Así de roto y complejo está todo. Los gobernadores peronistas, militados por el cada vez más silencioso Juan Manzur, se movieron para apoyar el acuerdo con el FMI y siguen encolumnando a sus senadores para que esta semana aporten sus votos. Sin embargo, ninguno parece dispuesto a inmolarse por un gobierno que nunca les ha ofrecido un futuro cierto y que, más de una vez, los ha dejado expuestos a la inclemencia del cristicamporismo.
Su solidaridad termina en la necesidad de evitar un descalabro económico que los arrastre. En lo político-electoral no sacan la vista del calendario. El desdoblamiento de las elecciones es siempre una herramienta que los dota del poder y la independencia que no les da la economía.
Más complicados aparecen los intendentes oficialistas, sobre todo, los del Gran Buenos Aires. Están atados a una olla a presión. Advierten un creciente malestar social.

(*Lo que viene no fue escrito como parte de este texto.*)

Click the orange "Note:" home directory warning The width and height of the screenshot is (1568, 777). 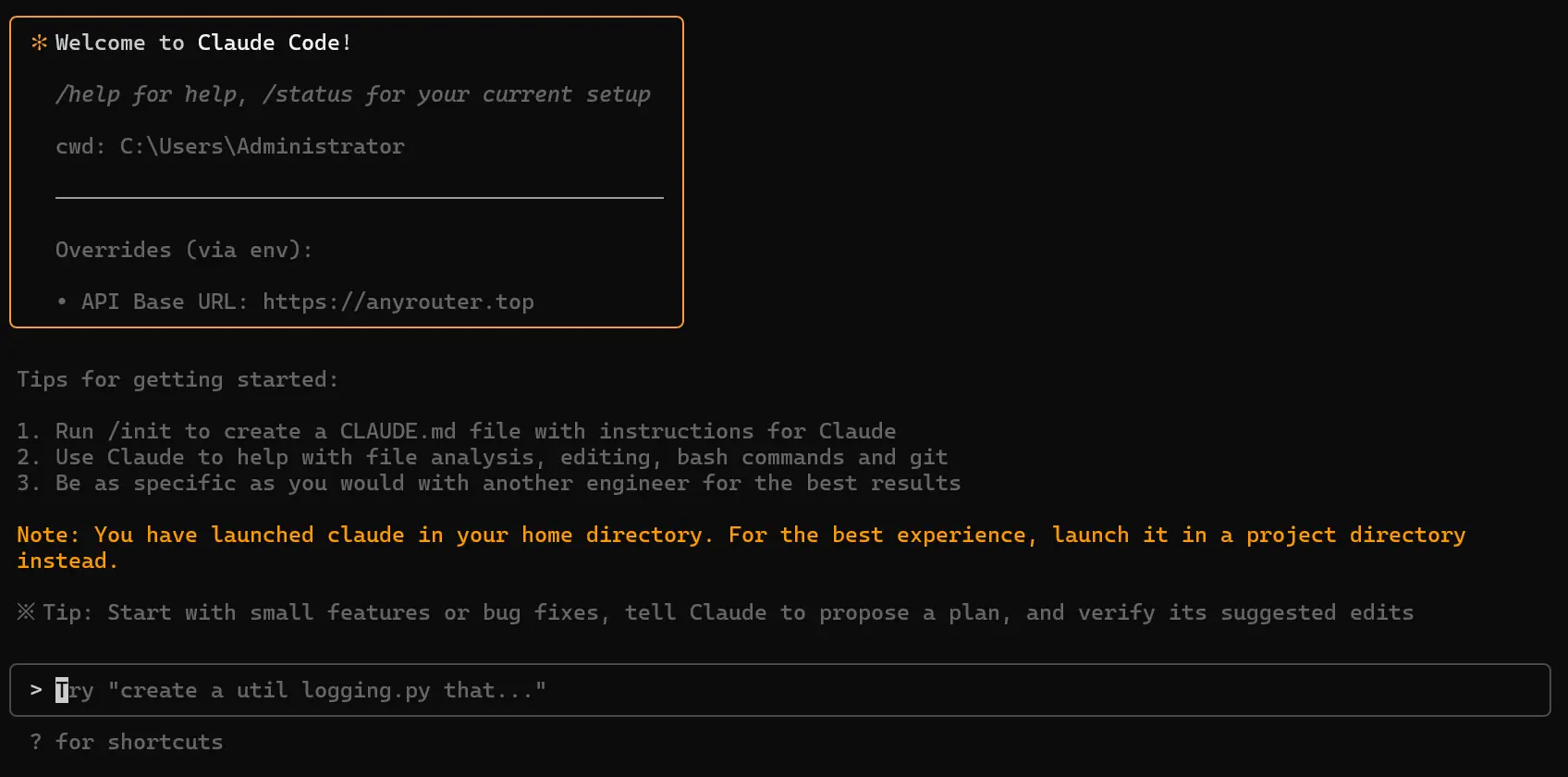741,548
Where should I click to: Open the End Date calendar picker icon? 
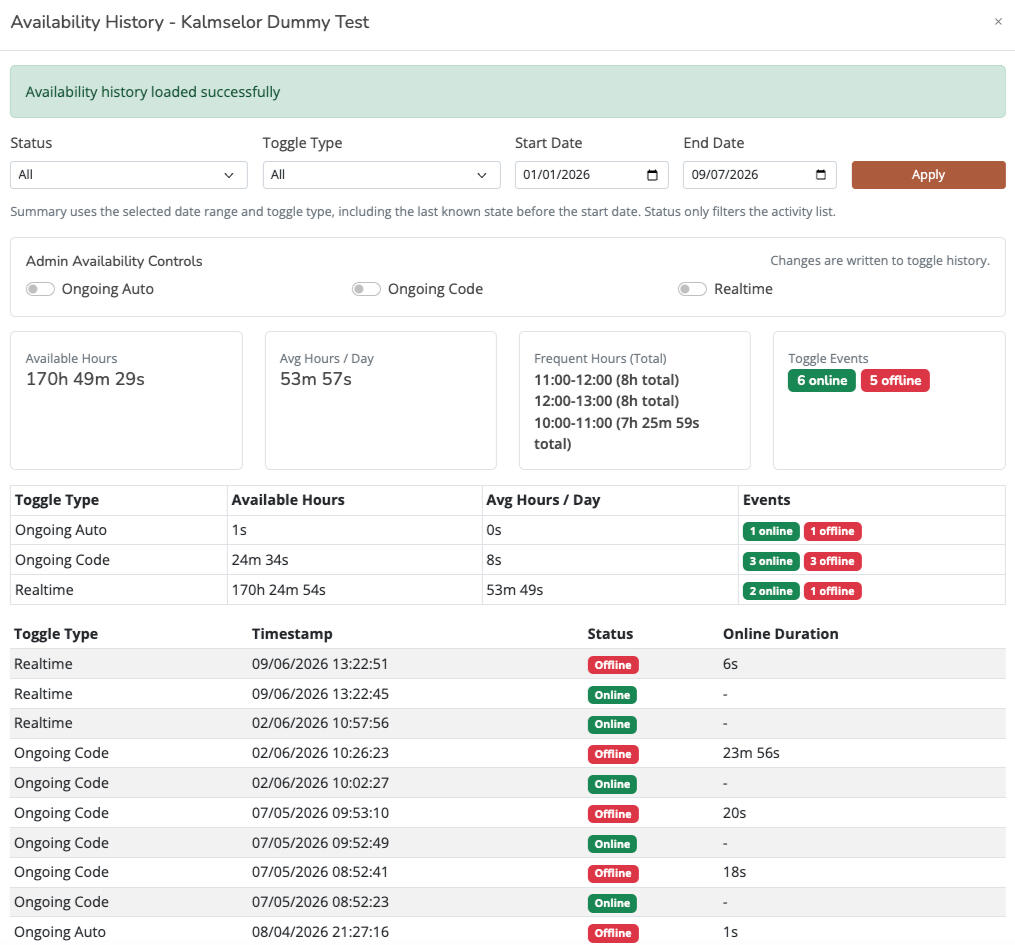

La inflación que se deglute hasta las expectativas, la inseguridad y un desacople entre la acción de los políticos y los problemas de la sociedad, que reflejan cada vez más claramente todas las encuestas, conforman un peligroso estado de agotamiento.
El problema para los jefes comunales bonaerenses es que a ellos les está vedado el desdoblamiento de las elecciones. Su suerte está ligada a la del candidato a gobernador del oficialismo y este, a diferencia de otras provincias, está atado a lo que ocurra con el gobierno nacional.
Como señala un buen conocedor del peronismo del conurbano, el último soporte con base territorial fiel a Fernández son los ministros que controlan intendencias: Gabriel Katopodis, Juan Zabaleta y Jorge Ferraresi. Mientras ellos no vayan a refugiarse en el territorio es que les quedan esperanzas en el futuro del Gobierno. “Por ahora siguen, mientras miran de reojo sus intendencias”, dice el experto. El sismógrafo municipal parece infalible. No hay que perderlo de vista.
La semana santa albertista terminó. El Senado solo debería oficializar el cierre. Pero todos los desafíos siguen abiertos, así como todas las amenazas se mantienen activadas. La casa no está en orden.